Ghana’s gross international reserves have risen to approximately $14.5 billion, equivalent to about 5.8 months of import cover, the Governor of the Bank of Ghana (BoG), Dr Johnson Pandit Asiama, has disclosed.
Speaking at the opening of the 129th Monetary Policy Committee (MPC) meeting on Monday, March 16, Dr Asiama said the increase, up from just over $13 billion (or around $13.8 billion in some reports) at the previous MPC in January, reflects strengthening external buffers and growing investor confidence in the economy.
The Governor attributed the positive developments to disciplined fiscal and monetary policies, which have driven a broad-based improvement in macroeconomic conditions.
Headline inflation fell sharply to 3.3% in February 2026, marking the 14th consecutive monthly decline and dropping below the BoG’s medium-term target band. This follows a consistent downward trend from higher levels in previous years.

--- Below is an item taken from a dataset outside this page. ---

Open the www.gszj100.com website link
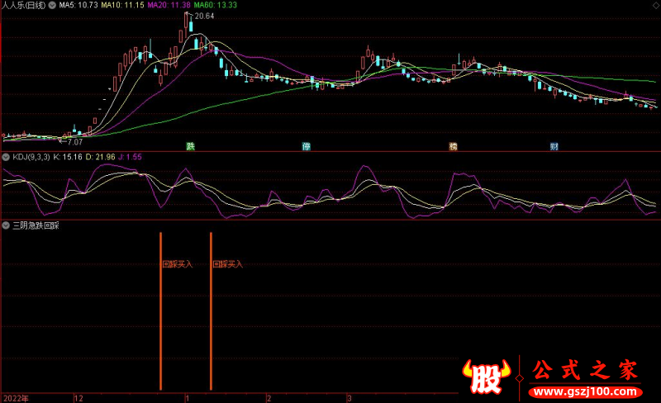The width and height of the screenshot is (661, 403). [584, 390]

Dr Asiama noted that the economy is stabilising faster than anticipated, supported by a primary surplus of 2.6% of GDP at the end of 2025, alongside rising business and consumer confidence that has aided a gradual recovery in credit growth.

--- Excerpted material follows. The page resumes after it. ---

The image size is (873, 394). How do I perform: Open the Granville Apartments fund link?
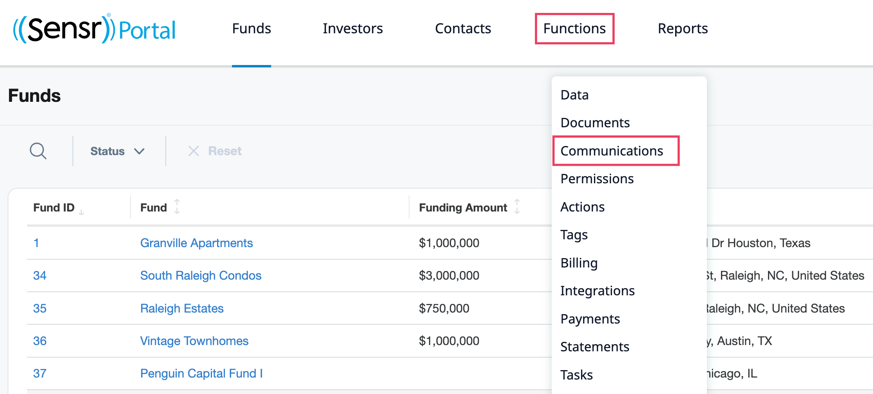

“The recent data point to an economy stabilising more quickly than many had expected,” he said.
To further bolster external reserves, the government has launched the Ghana Accelerated National Reserve Accumulation Programme (GANRAP), which targets raising international reserves to the equivalent of 15 months of import cover by 2028 (though the Governor referenced an ambitious aspiration of up to 50 months in his remarks, official policy documents and related statements confirm the 15-month goal by 2028).

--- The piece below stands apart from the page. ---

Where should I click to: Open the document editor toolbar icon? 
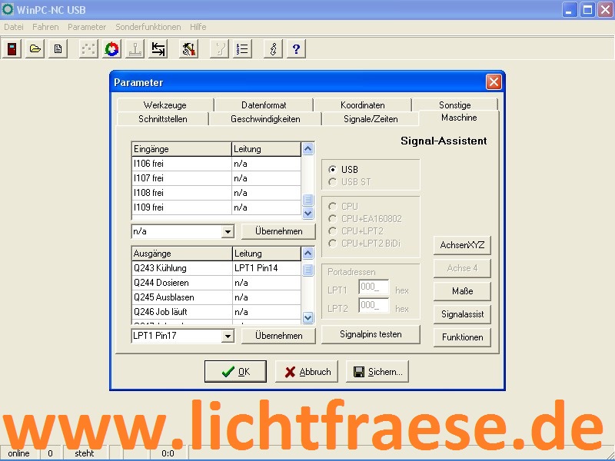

Dr Asiama emphasised that achieving this will require careful coordination between monetary policy, liquidity management, and the central bank’s balance sheet operations.
Despite the encouraging outlook, the MPC is proceeding cautiously due to heightened global uncertainties. The Governor highlighted risks from escalating tensions in the Middle East, which could disrupt energy markets and shipping routes, potentially leading to imported inflation pressures for Ghana.
“The question before the committee is not whether conditions have improved, but how we respond to that improvement when the factors that enabled it are now under pressure,” Dr Asiama stated.